# ResNets

This week we discussed ResNets which are convolutional neural networks but with a residual learning framework realized by creating residual blocks via shortcut connections. In this notebook, we'll be implementing a fully connected NN, a plain CNN and a residual network and comparing the results on the MNIST dataset.

We'll start off by loading the data:

In [1]:
import torch
from torch import nn
import numpy as np
from sklearn.datasets import fetch_openml
import torch.utils.data as data_utils
from sklearn.model_selection import train_test_split
from torch import optim
import matplotlib.pyplot as plt

%matplotlib notebook

# Load the dataset... This can take a while
if("mnist" not in globals()):  # Don't load the dataset twice...
    mnist = fetch_openml('mnist_784', version=1)
    # Convert DataFrame to 24x24 numpy arrays...
    imgs = mnist.data.to_numpy().reshape(70000, 28, 28).astype(np.float32)
    # Labels for the mnist data, 0-9 being the number...
    labels = np.asarray(mnist.target).astype(int)
    
    imgs_train, imgs_test, labels_train, labels_test = train_test_split(
        imgs, labels, test_size=0.2, random_state=1
    )

Let's plot one of the digits at random.

In [2]:
idx = np.random.randint(0, imgs.shape[0])
single_digit = imgs[idx]
single_label = labels[idx]

plt.title(f"Digit: {single_label}")
plt.imshow(single_digit, cmap="Greys")
plt.show()

<IPython.core.display.Javascript object>

We'll use a GPU to run these models. We'll check if one is available and assign it to our device.

In [3]:
is_cuda = torch.cuda.is_available()

if is_cuda:
    device = torch.device("cuda") # GPU
else:
    device = torch.device("cpu") # CPU
    
print(f"Running PyTorch Using: {device}")

Running PyTorch Using: cuda


Now we'll prepare our data for training and testing using Pytorch's DataLoader which will pass in samples in “minibatches” and reshuffle the data at every epoch to reduce model overfitting. 

In [4]:
# Set the batch size: (Will be set to None in the final version)
batch_size = 50

# Set up data loaders, these will be used to train and test models...
to_device = lambda a: torch.from_numpy(a).to(device)

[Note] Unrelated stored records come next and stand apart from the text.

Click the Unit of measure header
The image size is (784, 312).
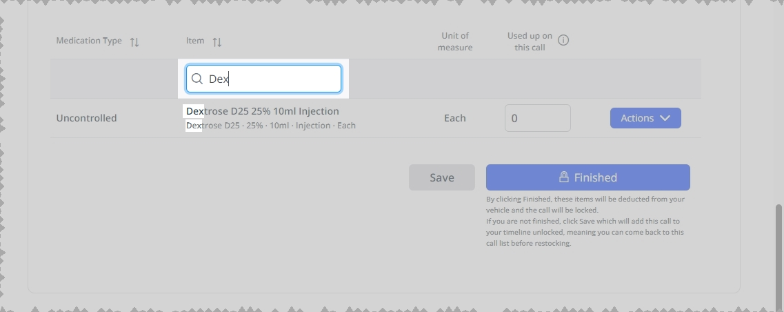[x=454, y=41]
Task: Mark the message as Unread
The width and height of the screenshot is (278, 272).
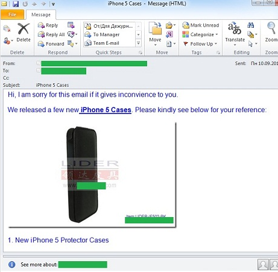Action: click(201, 25)
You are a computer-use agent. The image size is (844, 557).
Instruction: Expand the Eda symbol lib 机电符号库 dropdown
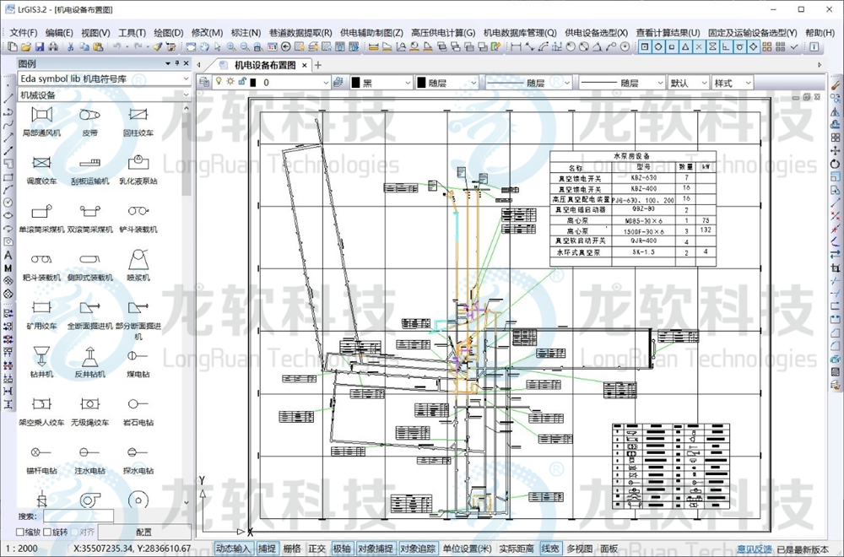187,79
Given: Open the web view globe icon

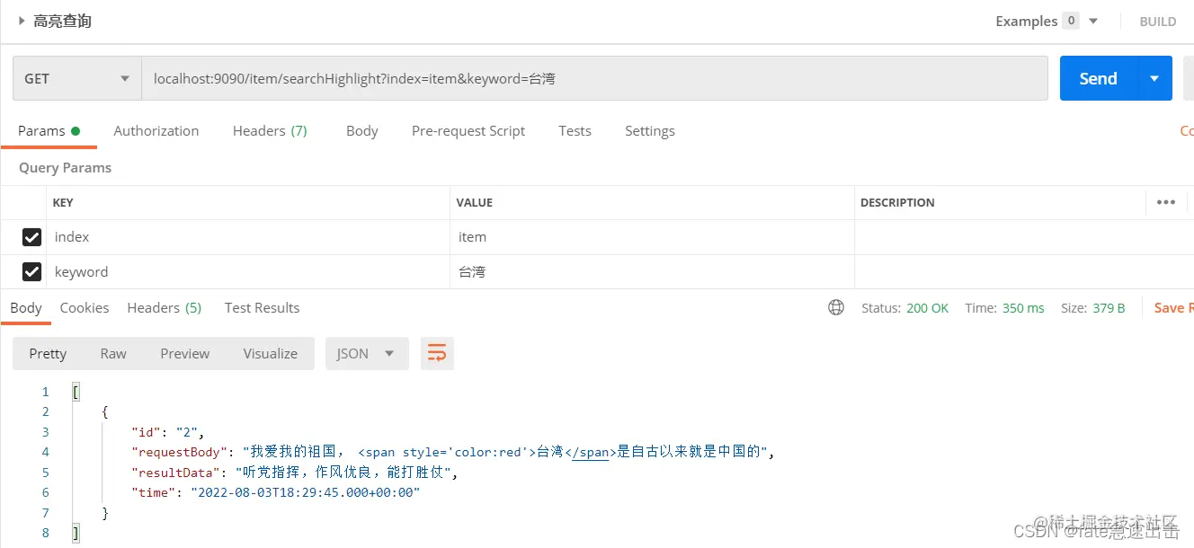Looking at the screenshot, I should pyautogui.click(x=836, y=307).
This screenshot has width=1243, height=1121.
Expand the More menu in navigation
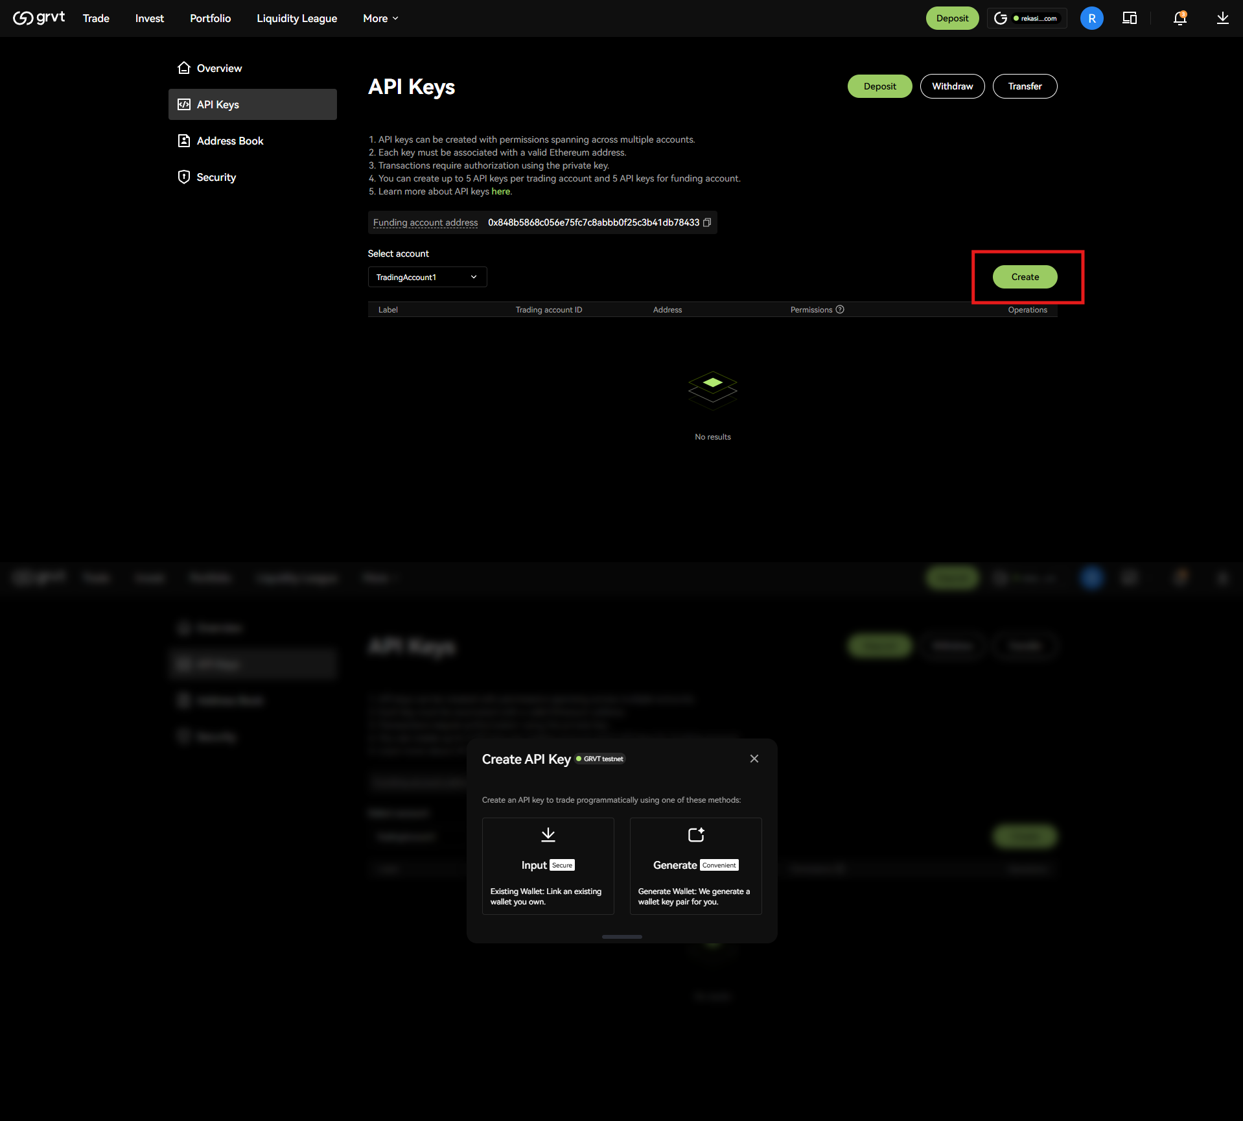pyautogui.click(x=380, y=18)
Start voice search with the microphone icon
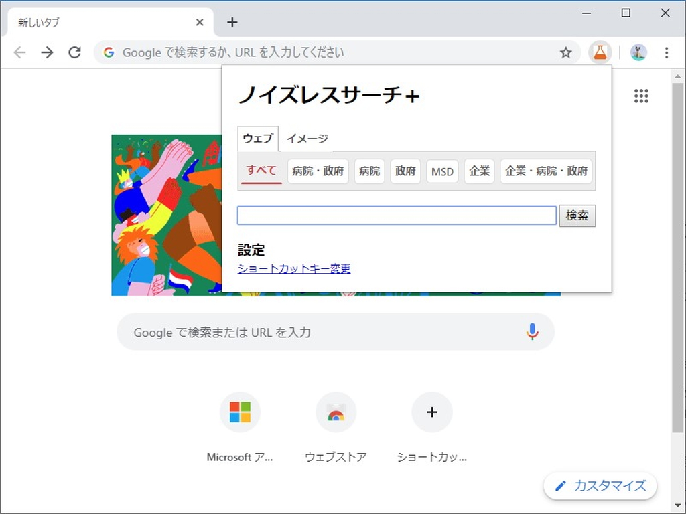Screen dimensions: 686x514 [x=532, y=331]
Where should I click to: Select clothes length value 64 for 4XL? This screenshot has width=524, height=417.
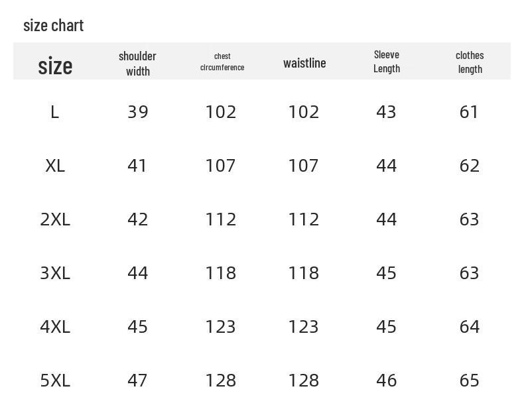tap(470, 326)
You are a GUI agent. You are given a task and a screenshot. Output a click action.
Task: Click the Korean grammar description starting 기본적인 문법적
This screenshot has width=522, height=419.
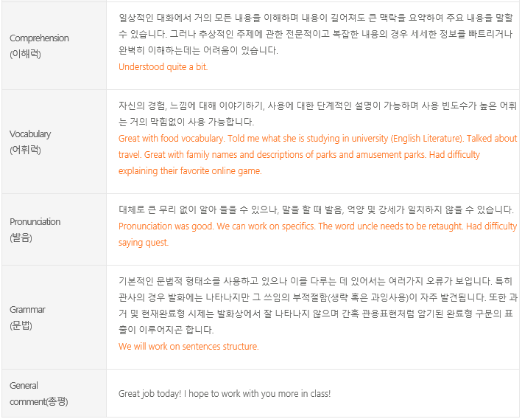pyautogui.click(x=318, y=305)
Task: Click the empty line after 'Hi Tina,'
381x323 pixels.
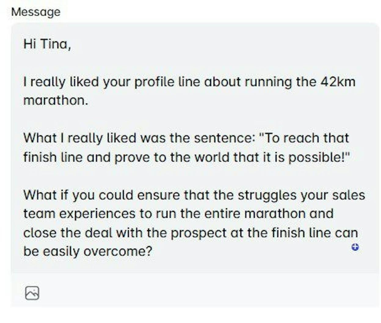Action: pos(195,63)
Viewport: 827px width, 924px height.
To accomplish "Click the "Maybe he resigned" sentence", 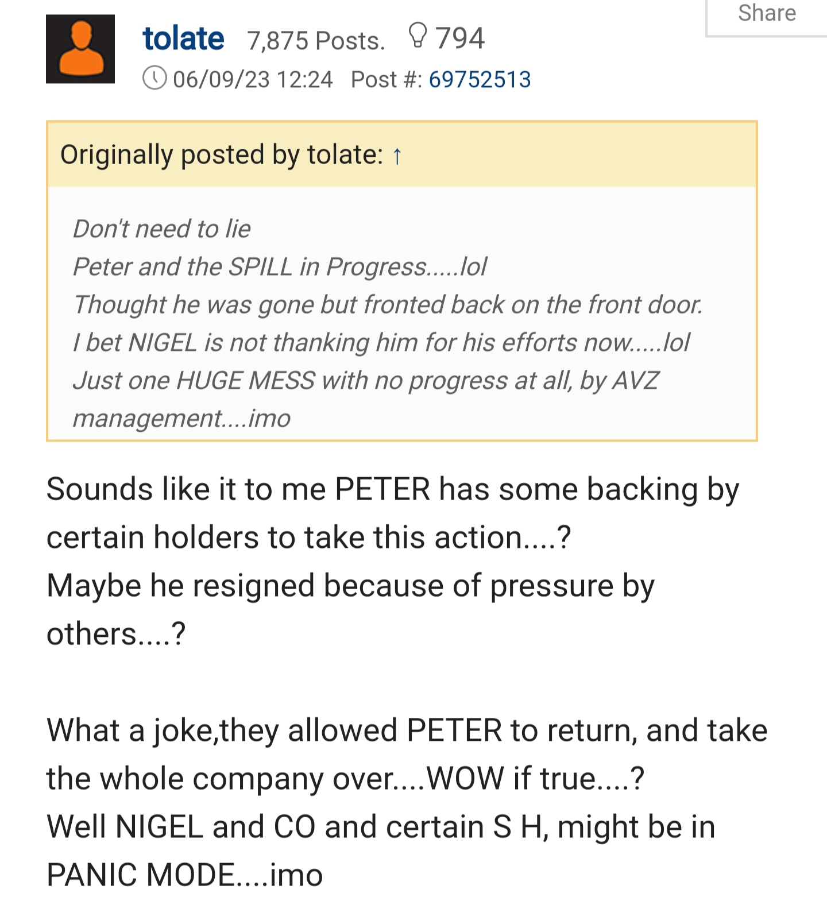I will (x=350, y=586).
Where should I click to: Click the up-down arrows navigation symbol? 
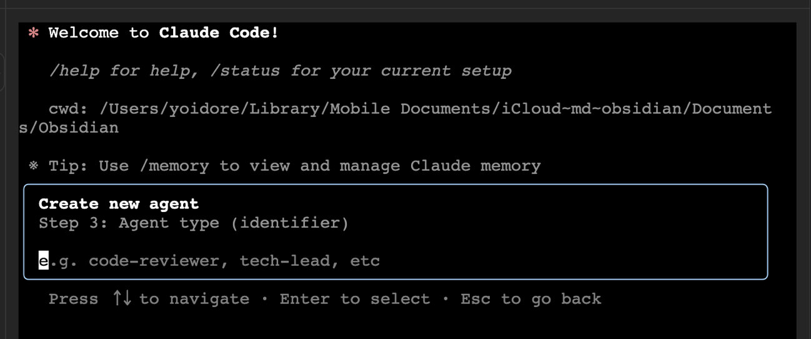tap(122, 298)
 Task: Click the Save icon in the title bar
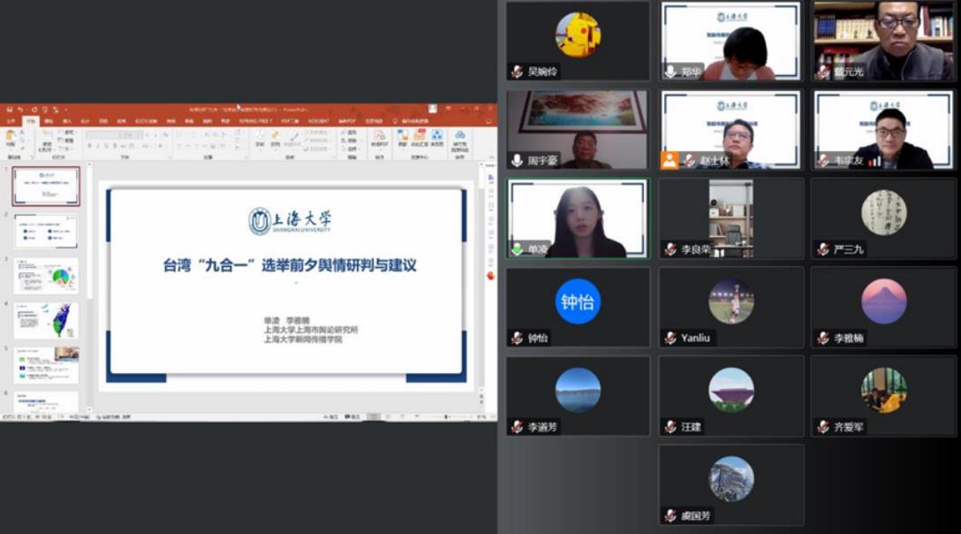pyautogui.click(x=10, y=110)
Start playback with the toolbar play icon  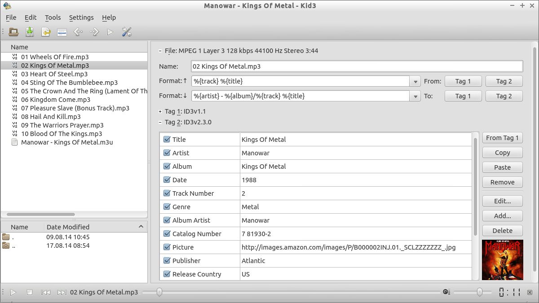pyautogui.click(x=110, y=31)
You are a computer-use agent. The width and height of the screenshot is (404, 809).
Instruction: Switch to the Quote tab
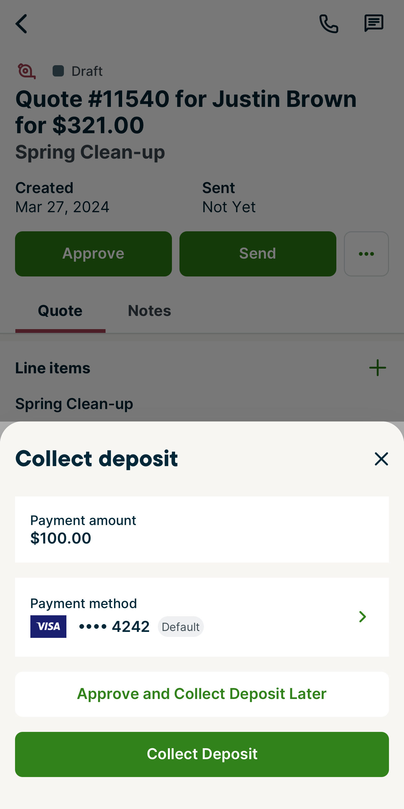tap(60, 311)
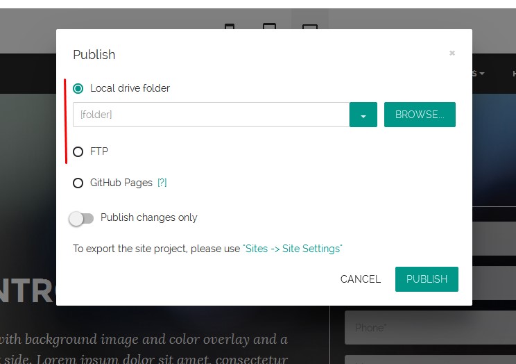Click the BROWSE... button
Viewport: 516px width, 364px height.
pos(420,115)
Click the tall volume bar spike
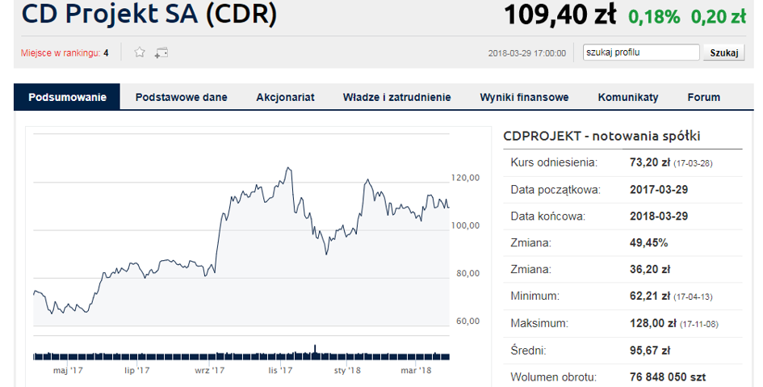The width and height of the screenshot is (763, 387). (315, 351)
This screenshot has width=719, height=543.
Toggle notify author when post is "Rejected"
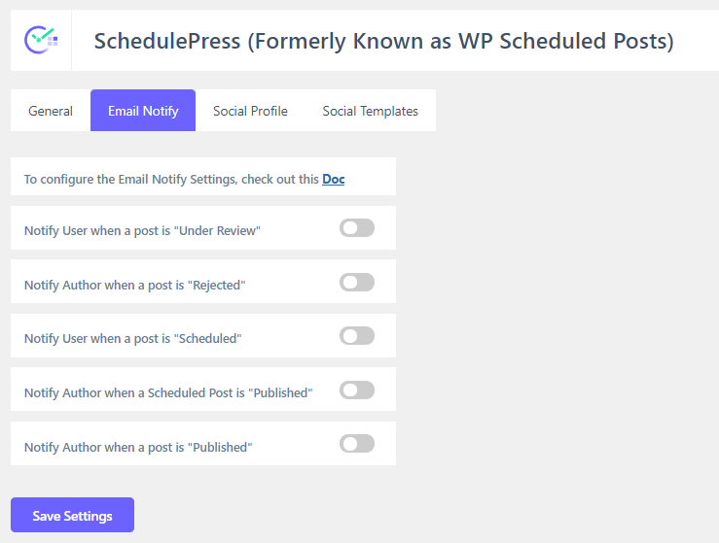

train_loader = data_utils.DataLoader(
    data_utils.TensorDataset(to_device(imgs_train), to_device(labels_train)),
    batch_size = batch_size,
    shuffle = True
)

test_loader = data_utils.DataLoader(
    data_utils.TensorDataset(to_device(imgs_test), to_device(labels_test)),
    batch_size = batch_size,
    shuffle = True
)

## Simple Model: Fully Connected NN

Now that we have our data set-up, let's start to implement our first network: a fully connected neural network.

In [5]:
class SimpleNet(nn.Module):
    def __init__(
        self, 
        img_w: int, 
        img_h: int, 
        hidden_layer_sizes: list, 
        class_size: int
    ):
        super().__init__()
        
        self._in_layer = nn.Linear(img_w * img_h, hidden_layer_sizes[0])
        
        layers = []
        for hls1, hls2 in zip(hidden_layer_sizes[:-1], hidden_layer_sizes[1:]):
            layers.extend([nn.Linear(hls1, hls2), nn.ReLU()])
        
        self._hidden_layers = nn.Sequential(*layers)
        
        self._out_layer = nn.Linear(hidden_layer_sizes[-1], class_size)
        self._softmax = nn.Softmax(dim=1)
        
    def forward(self, x: torch.tensor) -> torch.tensor:
        x = x.reshape(-1, img_w * img_h)
        
        x = self._in_layer(x)
        x = self._hidden_layers(x)
        return self._softmax(self._out_layer(x))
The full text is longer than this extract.